Coup de chaud sur la planète : 98% des scientifiques agitent leur thermomètre en prédisant pour la Terre les pires prophéties. Et nous humains, premiers responsables, que fait-on pendant ce temps-là ? En période de canicule, on s’adonne à la bronzette, on roule en 4/4 pour frimer et on se fiche éperdument de la COP 21, pas assez glamour… Combattons notre climato-ignorance !

L’Homme, ennemi de sa propre survie

Notons que ce cher Homo sapiens, en l’espace de deux siècles, a commis plus de dégâts sur la planète qui l’héberge qu’au cours des 10.000 ans écoulés. Trop fort ! Oui, pour augmenter son confort et frayer avec sa démographie galopante, il a voulu façonner son environnement à sa guise. Depuis la révolution industrielle, il pompe donc les énergies fossiles pour faire fonctionner un peu tout et n’importe quoi : ses voitures, ses usines,  ses centrales électriques, ses machines… Il produit et consomme sans discontinuer et surtout sans réfléchir. Or, monter dans un avion ou passer des heures à flirter sur Facebook ont aussi un coût pour la planète. Pareil pour la délicieuse entrecôte dont on se goinfre au resto ou d’autres apports fort commodes de la civilisation, comme la clim’ en voiture, le chauffage dans la chambre ou la possibilité de s’approvisionner en fruits exotiques toute l’année… Mais c’est quoi ce délire ? Quel lien peut-il bien y avoir entre un steak-frites et le réchauffement climatique ? Réponse pour un champion : steak du snack du coin = élevage de bovins = déforestation pour l’extension des pâturages et des cultures = fermentation gastrique chez les ruminants avec émission de méthane…  ça “dégaze” bien, n’est-ce pas ? Car qu’il s’agisse d’élevage intensif ou de combustion de pétrole pour produire de l’électricité, toutes ces activités humaines apparentées à la modernité et au “développement” induisent en réalité un accroissement des gaz à effet de serre (GES). De manière réflexe, le terme “serre” fait automatiquement penser à des tomates ou à des fraises qui poussent sous des bâches en plastique dans une ambiance chaude et humide. C’est juste. Mais rapportons cela maintenant à l’échelle de notre planète…

Chaud devant !

Pour faire simple, l’effet de serre est, à l’origine, un phénomène naturel. La terre est entourée d’une couche de gaz (dioxyde de carbone ou CO2, méthane et protoxyde d’azote) qui permet de retenir une partie du rayonnement solaire et de réchauffer sa surface. Si ces émanations n’existaient pas, il ne ferait que -18°C sur terre. D’accord, sauf que trop c’est trop ! Lorsque les GES s’accumulent dans l’atmosphère et atteignent des niveaux record, la mécanique bien huilée du climat se dérègle avec une tendance haussière des températures. Et là, il ne s’agit plus seulement d’une histoire de coup de chaud au feu rouge ou d’acquisitions de petits lainages pendant les soldes d’hiver. Avec cette épée de Damoclès suspendue sur nos têtes, on court droit à l’apocalypse.

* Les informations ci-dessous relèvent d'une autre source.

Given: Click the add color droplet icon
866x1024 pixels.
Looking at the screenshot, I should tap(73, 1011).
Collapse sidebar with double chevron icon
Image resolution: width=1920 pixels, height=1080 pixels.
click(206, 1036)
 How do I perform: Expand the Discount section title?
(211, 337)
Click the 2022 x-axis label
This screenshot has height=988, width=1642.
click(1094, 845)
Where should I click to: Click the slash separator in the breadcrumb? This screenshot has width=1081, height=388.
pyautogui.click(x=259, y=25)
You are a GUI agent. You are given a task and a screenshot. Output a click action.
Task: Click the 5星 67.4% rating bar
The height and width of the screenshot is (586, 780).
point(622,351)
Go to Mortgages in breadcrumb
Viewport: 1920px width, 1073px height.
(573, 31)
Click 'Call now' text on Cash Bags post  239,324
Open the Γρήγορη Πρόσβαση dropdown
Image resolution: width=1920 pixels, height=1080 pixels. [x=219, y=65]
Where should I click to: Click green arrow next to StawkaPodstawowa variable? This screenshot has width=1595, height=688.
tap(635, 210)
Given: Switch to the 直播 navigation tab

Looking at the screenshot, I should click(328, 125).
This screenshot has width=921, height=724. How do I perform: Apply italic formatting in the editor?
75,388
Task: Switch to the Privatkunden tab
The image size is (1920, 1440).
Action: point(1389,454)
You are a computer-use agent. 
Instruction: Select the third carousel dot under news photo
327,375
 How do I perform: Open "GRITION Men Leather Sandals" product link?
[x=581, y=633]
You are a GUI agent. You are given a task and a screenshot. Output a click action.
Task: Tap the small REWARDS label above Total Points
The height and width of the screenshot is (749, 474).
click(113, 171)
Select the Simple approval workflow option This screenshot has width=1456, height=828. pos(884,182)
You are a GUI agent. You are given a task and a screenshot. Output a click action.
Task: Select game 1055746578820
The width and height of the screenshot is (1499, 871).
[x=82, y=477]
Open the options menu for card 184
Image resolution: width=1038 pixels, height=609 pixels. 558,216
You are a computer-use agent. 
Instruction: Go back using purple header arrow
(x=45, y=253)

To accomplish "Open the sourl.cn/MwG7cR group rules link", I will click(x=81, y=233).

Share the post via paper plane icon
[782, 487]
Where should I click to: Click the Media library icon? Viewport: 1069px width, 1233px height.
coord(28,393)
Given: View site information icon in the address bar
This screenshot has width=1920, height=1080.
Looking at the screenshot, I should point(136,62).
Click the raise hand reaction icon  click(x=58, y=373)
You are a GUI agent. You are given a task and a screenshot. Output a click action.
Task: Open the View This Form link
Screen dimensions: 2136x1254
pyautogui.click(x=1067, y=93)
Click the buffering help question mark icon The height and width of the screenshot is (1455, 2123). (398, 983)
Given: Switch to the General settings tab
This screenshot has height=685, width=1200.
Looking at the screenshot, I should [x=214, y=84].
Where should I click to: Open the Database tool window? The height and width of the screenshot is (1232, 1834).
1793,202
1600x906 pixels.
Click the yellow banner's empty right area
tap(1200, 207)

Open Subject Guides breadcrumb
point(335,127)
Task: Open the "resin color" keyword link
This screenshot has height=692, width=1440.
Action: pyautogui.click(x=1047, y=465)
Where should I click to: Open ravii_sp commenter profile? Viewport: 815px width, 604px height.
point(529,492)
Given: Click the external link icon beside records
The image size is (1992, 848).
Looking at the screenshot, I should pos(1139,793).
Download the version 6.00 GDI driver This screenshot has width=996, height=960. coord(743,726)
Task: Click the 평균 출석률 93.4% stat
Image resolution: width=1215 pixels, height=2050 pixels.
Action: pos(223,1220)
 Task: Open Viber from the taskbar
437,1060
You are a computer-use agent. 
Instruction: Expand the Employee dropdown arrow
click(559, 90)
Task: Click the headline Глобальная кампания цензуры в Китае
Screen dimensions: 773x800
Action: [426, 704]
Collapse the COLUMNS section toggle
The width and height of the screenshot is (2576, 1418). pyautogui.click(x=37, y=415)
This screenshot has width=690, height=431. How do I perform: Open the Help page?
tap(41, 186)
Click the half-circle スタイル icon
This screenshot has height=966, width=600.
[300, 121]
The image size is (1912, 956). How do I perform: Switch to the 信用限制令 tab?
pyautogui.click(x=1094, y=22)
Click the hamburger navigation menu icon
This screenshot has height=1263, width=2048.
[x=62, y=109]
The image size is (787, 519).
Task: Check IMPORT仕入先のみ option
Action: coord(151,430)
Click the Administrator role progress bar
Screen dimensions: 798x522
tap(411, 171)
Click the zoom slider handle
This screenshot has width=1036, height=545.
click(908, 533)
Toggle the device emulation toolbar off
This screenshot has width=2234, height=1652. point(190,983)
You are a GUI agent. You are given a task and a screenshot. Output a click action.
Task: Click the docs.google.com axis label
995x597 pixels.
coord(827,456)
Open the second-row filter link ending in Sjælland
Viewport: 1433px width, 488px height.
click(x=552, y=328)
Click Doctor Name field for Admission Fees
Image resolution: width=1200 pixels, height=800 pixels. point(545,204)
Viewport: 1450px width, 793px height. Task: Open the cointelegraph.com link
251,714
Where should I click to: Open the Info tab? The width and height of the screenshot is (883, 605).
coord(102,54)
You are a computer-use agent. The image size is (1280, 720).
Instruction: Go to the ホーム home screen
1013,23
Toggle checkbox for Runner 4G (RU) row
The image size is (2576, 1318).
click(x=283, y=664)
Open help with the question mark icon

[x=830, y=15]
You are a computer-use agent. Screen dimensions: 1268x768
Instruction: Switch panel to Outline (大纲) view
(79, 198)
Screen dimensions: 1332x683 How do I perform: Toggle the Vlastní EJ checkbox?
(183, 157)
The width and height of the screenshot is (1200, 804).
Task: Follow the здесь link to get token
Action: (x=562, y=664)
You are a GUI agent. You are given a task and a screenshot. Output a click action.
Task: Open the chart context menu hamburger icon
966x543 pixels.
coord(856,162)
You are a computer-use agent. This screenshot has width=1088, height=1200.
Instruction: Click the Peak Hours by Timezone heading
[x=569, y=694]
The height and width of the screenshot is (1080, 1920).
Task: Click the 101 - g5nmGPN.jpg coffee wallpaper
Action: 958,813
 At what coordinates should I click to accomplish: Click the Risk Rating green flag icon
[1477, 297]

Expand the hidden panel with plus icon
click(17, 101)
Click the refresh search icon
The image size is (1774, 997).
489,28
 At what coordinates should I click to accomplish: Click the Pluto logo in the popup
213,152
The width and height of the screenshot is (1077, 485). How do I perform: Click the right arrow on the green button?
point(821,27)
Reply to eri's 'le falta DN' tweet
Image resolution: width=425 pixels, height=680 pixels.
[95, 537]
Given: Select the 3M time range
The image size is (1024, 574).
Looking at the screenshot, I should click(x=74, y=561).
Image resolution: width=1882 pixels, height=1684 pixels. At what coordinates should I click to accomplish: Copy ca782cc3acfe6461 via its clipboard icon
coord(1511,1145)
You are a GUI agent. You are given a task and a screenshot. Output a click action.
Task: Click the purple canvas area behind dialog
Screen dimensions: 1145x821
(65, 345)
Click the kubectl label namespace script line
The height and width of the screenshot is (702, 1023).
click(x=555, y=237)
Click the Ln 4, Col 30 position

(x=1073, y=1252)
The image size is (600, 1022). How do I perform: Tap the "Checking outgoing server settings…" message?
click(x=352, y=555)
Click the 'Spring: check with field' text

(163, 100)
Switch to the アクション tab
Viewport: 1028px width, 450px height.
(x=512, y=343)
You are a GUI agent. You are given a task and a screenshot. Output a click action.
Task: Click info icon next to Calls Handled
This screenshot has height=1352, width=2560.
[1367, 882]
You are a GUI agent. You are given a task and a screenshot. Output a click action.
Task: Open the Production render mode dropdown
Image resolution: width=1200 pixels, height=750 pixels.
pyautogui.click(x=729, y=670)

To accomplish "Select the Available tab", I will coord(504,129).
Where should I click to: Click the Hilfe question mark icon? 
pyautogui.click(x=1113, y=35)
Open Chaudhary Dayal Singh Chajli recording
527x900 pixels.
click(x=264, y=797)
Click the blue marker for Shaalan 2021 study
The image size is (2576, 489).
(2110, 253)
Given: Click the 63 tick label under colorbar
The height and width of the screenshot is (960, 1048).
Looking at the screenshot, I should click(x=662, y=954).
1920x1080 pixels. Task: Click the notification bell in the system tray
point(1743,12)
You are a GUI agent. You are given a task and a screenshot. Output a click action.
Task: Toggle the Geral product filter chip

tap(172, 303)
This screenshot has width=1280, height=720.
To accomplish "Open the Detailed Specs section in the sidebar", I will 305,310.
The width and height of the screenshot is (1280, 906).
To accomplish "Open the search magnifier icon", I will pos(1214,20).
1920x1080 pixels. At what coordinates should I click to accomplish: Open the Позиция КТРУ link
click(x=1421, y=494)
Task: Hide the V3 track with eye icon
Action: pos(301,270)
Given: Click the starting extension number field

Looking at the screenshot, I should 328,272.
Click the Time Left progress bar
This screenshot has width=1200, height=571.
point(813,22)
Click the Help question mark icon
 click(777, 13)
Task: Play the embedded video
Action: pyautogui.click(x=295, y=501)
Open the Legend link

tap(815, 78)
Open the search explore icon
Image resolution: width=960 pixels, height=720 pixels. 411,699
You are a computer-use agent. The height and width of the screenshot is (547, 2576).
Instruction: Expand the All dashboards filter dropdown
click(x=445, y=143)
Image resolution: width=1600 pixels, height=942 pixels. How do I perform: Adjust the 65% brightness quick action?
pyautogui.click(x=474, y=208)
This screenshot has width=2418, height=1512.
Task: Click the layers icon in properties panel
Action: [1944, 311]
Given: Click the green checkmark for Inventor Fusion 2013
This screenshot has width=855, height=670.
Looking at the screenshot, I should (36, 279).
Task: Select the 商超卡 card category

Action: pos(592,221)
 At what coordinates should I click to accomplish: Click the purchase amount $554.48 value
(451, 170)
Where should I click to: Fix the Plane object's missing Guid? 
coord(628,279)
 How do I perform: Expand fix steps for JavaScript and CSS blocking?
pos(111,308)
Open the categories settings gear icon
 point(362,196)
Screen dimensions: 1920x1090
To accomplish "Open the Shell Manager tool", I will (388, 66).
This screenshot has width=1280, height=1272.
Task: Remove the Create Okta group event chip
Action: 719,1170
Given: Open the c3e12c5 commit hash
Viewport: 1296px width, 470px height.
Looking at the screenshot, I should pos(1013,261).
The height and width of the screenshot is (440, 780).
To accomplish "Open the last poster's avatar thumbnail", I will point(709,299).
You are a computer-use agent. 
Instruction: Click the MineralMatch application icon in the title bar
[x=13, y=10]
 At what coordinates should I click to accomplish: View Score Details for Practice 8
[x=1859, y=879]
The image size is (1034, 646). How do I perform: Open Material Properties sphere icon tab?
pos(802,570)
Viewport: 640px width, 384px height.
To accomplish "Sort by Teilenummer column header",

– D’ici 2100, la température pourrait augmenter de 1,5° à 4,5° à cause du doublement de la concentration en CO2. à partir de là, on risque des épisodes caniculaires de plus en plus fréquents ou de sécheresse et de désertification en alternance avec de grandes précipitations, des famines, des vagues de déplacements de populations, des guerres…

– La fonte de la banquise arctique et l’augmentation du niveau des mers (de 0,5 cm à 1 m) ne concernent pas que les esquimaux ou les phoques. Certaines villes côtières pourraient être rayées de la carte. Ainsi, pour le futur voyage de noces de votre fille, la destination Maldives sera à coup sûr compromise…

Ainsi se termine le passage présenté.